Review of clinical management of feline leishmaniosis

Background: There is limited information about feline leishmaniosis (FeL) management in clinical practice. Leishmania infantum is the species of Leishmania most frequently reported in both dogs and cats in countries of the Mediterranean region (henceforth 'Mediterranean countries'), Central and South America, and Iran. This study was conducted to provide veterinary clinicians with an updated overview of evidence-based information on leishmaniosis in cats. 

Methods: A review was performed using PubMed, Science Direct, Google Scholar and Web of Science. Case reports of FeL caused by L. infantum were sought for the period 1912 to 1 June 2021. 
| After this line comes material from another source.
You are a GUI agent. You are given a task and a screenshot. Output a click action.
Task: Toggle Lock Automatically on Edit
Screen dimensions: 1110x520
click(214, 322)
Results: Sixty-three case reports are included in this review. Fifty-nine out of the 63 cats were from Europe, mostly from Mediterranean countries (88.9%). Most of them were domestic short-haired cats (90%) with a mean age of 7.9 years and had access to the outdoors (77.3%). Sixty-six percent of the cats had comorbidities, of which feline immunodeficiency virus infection was the most frequent (37.7%). Dermatological lesions (69.8%) were the most frequent clinical sign, and hyperproteinemia (46.3%) the most frequent clinicopathological abnormality. Serology was the most performed diagnostic method (76.2%) and was positive for 93.7% of cats. Medical treatment was applied in 71.4% of cats, and allopurinol was the most used drug (74.4%). Survival time was greater for treated cats (520 days; 71.4% of cats) than non-treated cats (210 days; 25.4%). 
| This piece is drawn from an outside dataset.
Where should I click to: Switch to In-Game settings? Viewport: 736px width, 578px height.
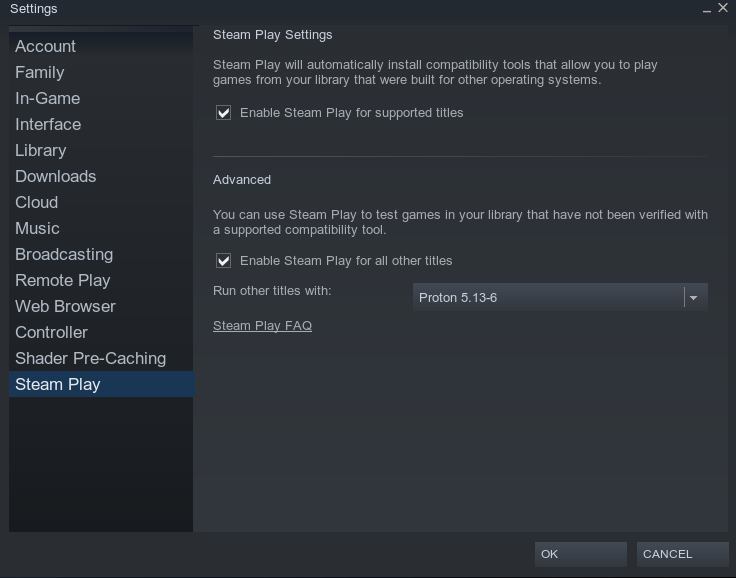[47, 98]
Conclusions: The majority of the cats had comorbidities, of which feline immunodeficiency virus was the most frequent. Dermatological lesions were frequently reported, and systemic clinical signs and clinicopathological abnormalities were also common. Serology may be useful for the diagnosis of FeL in clinical practice, and a positive titer of ≥ 1/40 may be a useful cut-off for sick cats. The reported treatments and dosages varied, but there was a good clinical response and longer survival in most of the cats treated with allopurinol monotherapy. 

Review and statistical analysis of clinical management of feline leishmaniosis caused by Leishmania infantum.” Maria Garcia-Torres, et al. Parasit Vectors. 2022 Jul 11;15(1):253.  doi: 10.1186/s13071-022-05369-6.